Young workers (ages 22-25) entering AI-exposed fields have seen job-finding rates drop 14% since ChatGPT launched. That's real — but it's a hiring slowdown, not mass replacement.
Meanwhile, workers with AI skills command a 56% wage premium. Compensation in AI-exposed industries is rising twice as fast as in unaffected sectors.
The Klarna warning
Companies that cut too aggressively in the name of AI are already paying for it. Klarna, the Swedish fintech, reduced its workforce by 40% between 2022 and 2024 while trumpeting AI efficiency. Then the CEO admitted that "prioritizing lower costs had also led to lower quality" — and the company quietly rehired customer service staff in 2025.
The bottom line
AI is changing work — that's real.
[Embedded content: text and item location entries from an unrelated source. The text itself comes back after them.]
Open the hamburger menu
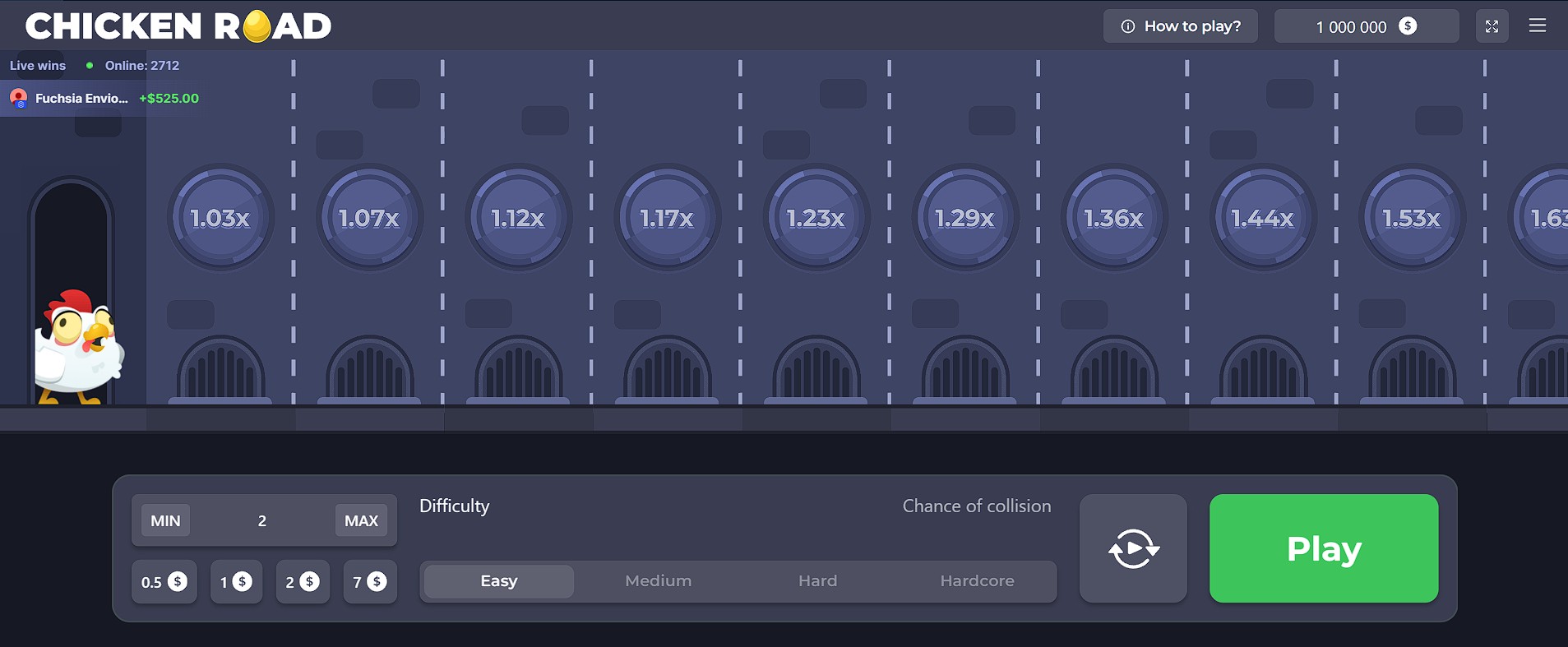Screen dimensions: 1568x647 pyautogui.click(x=1537, y=26)
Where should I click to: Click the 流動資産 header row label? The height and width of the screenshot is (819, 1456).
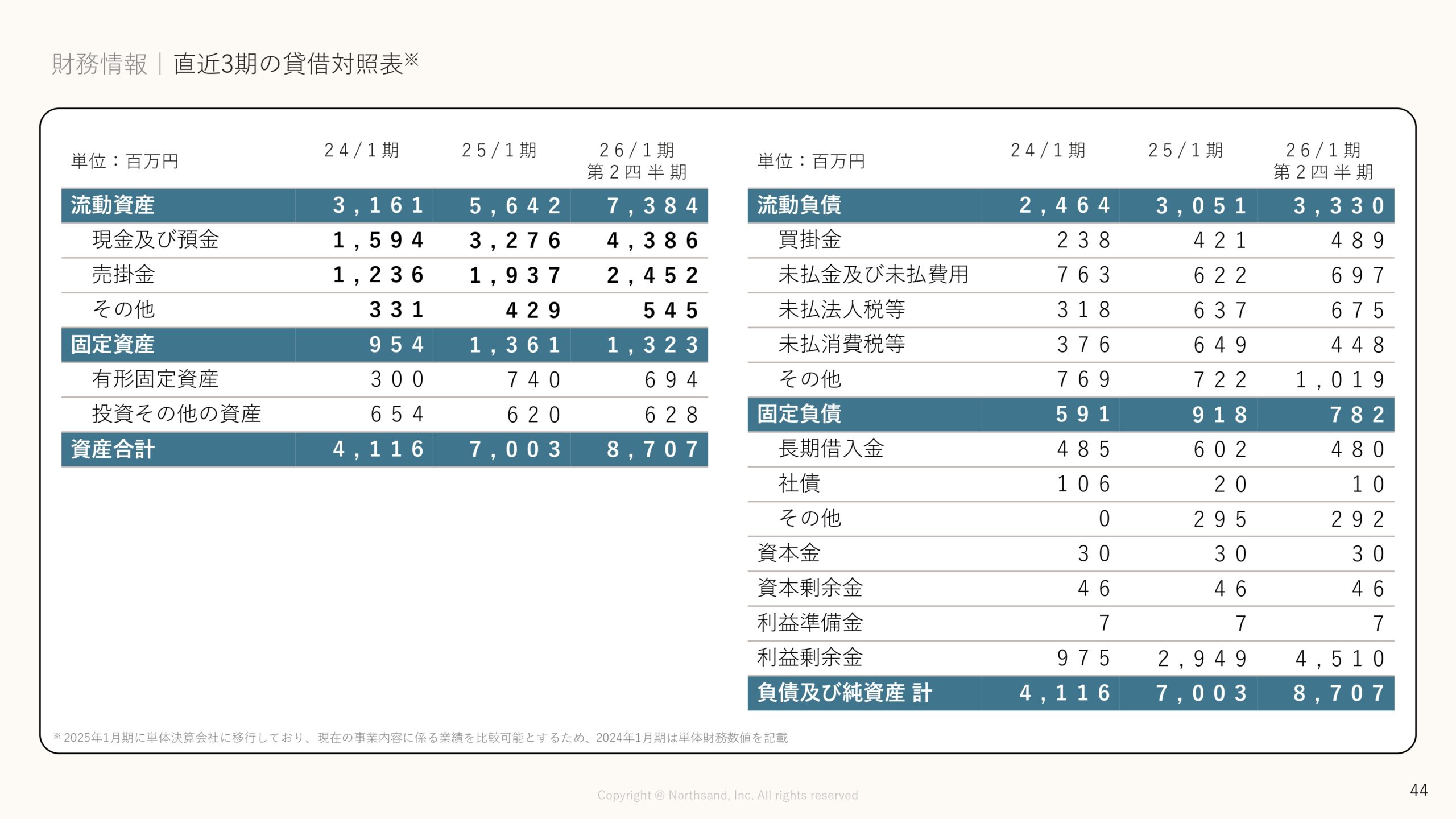(113, 205)
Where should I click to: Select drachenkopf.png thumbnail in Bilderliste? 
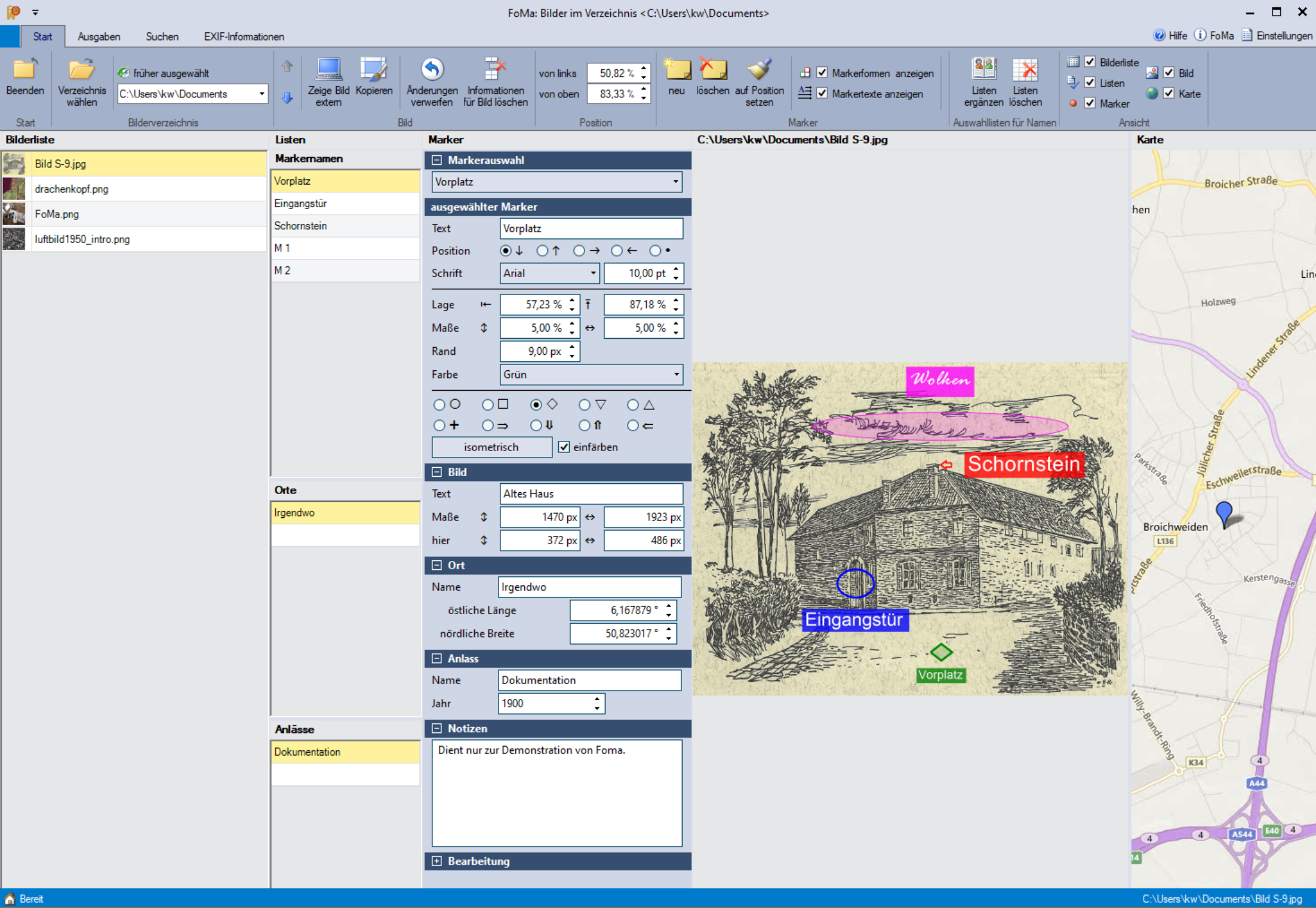[14, 189]
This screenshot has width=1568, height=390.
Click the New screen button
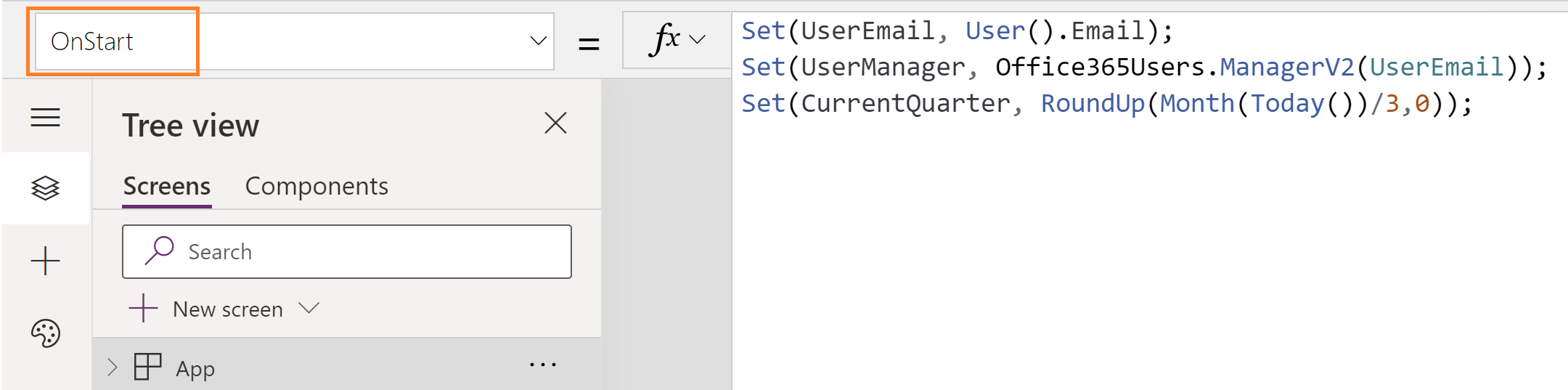[227, 309]
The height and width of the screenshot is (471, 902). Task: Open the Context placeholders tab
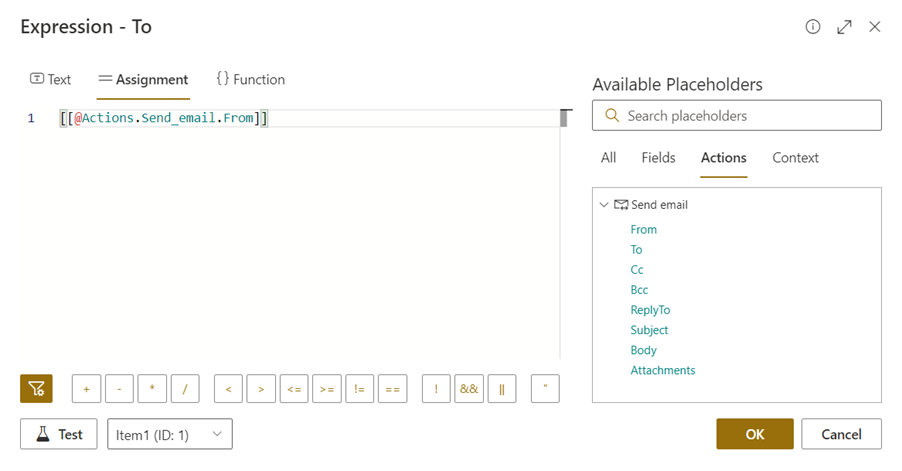tap(795, 158)
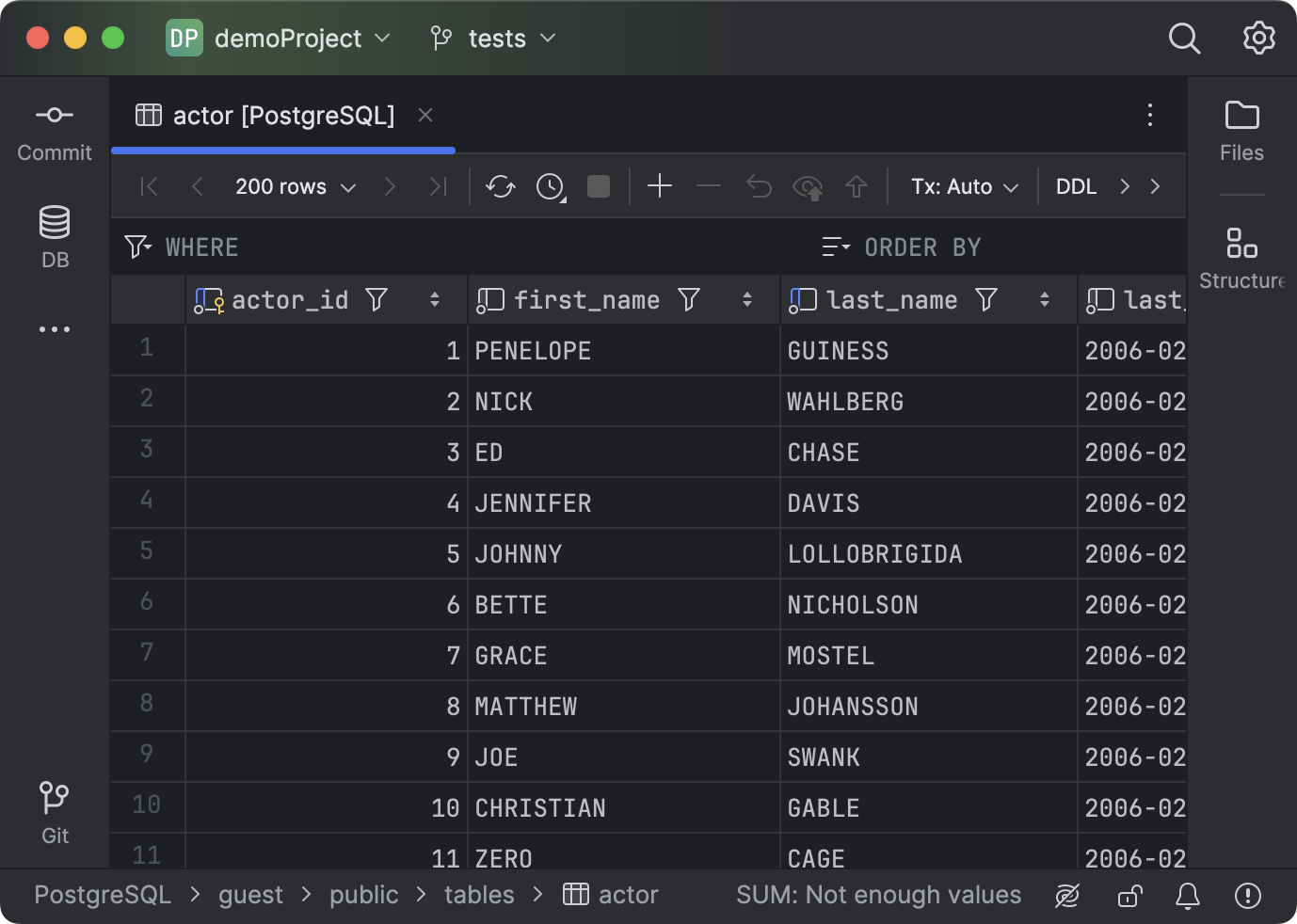Viewport: 1297px width, 924px height.
Task: Toggle the filter on the actor_id column
Action: tap(376, 299)
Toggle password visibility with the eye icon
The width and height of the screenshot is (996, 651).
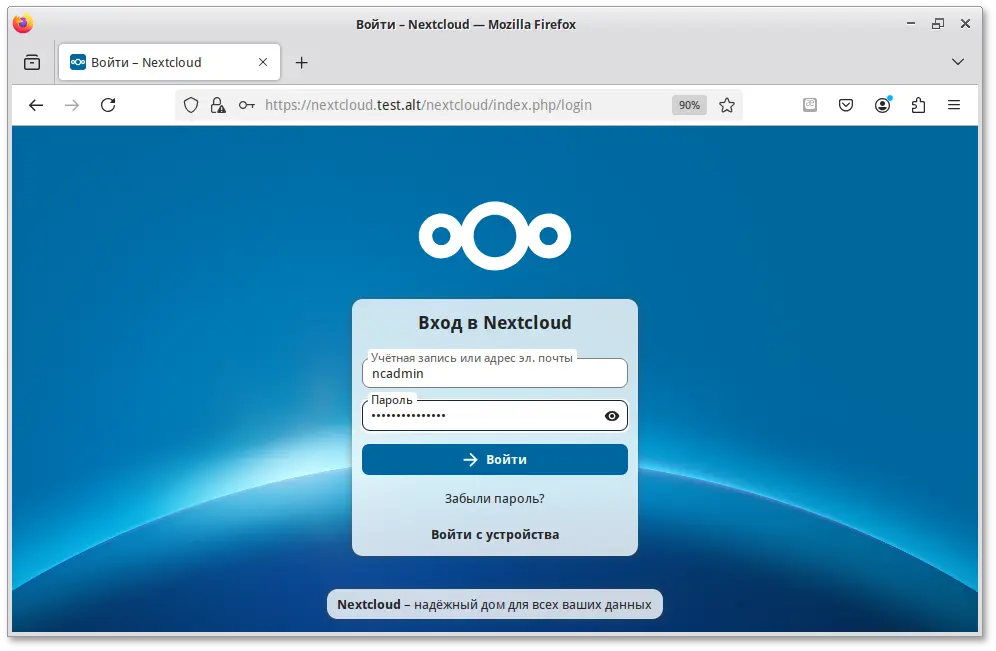tap(611, 415)
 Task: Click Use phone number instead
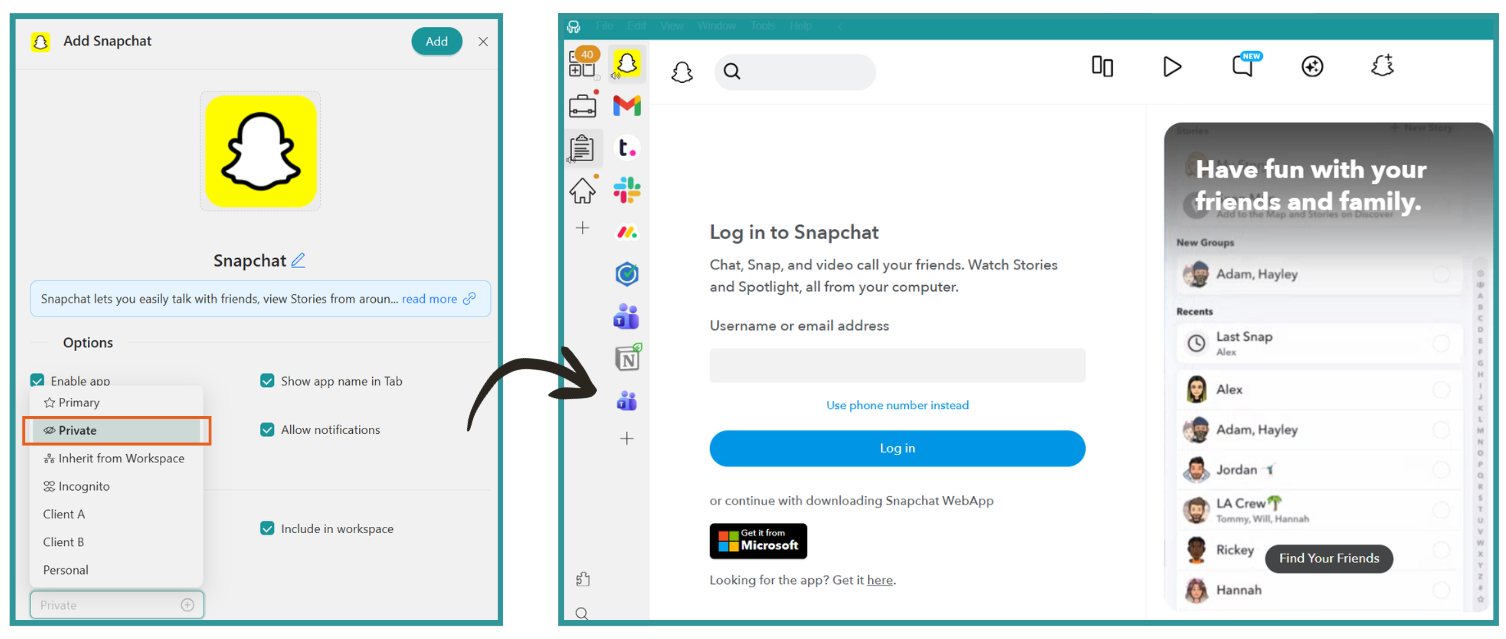tap(896, 405)
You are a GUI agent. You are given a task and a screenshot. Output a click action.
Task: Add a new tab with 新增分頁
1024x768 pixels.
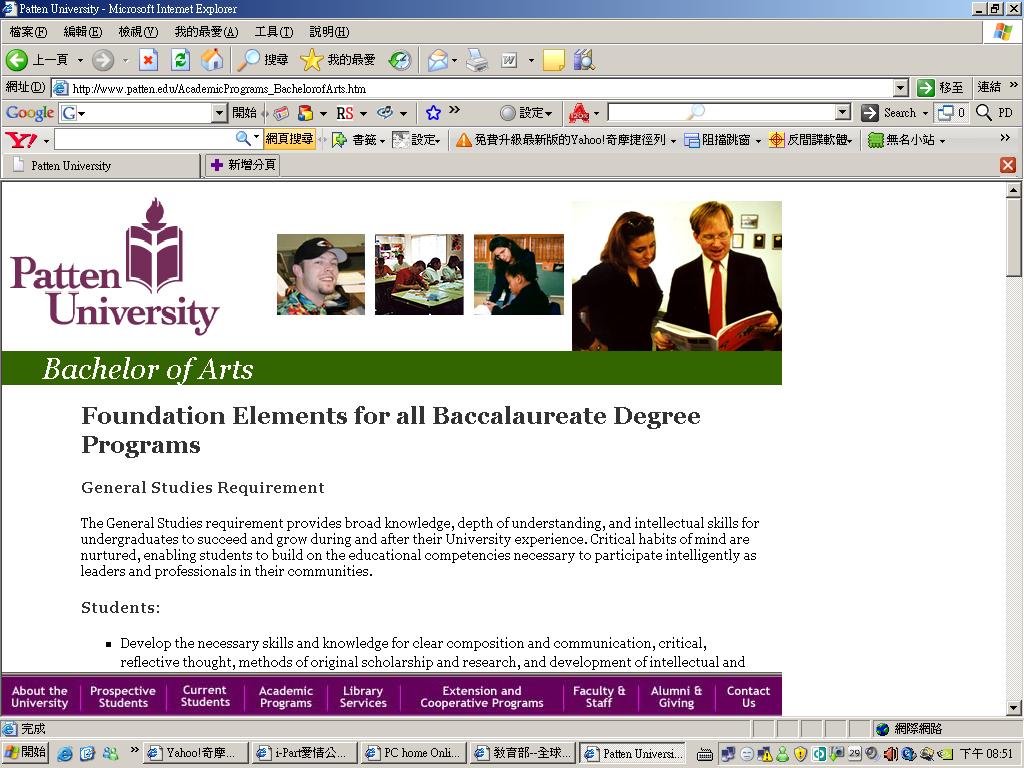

But the 2026 layoff wave is primarily a story about pandemic corrections, investor pressure, and strategic positioning dressed up in AI language.
If the total reaches the projected 264,000 tech layoffs by December 2026, it will surpass 2025's total. But researchers are clear: most of those jobs aren't being done by AI. They're just being cut.
What to watch for: If a company announces AI-driven layoffs and its stock jumps the same day, ask yourself: is this about technology — or about the stock price?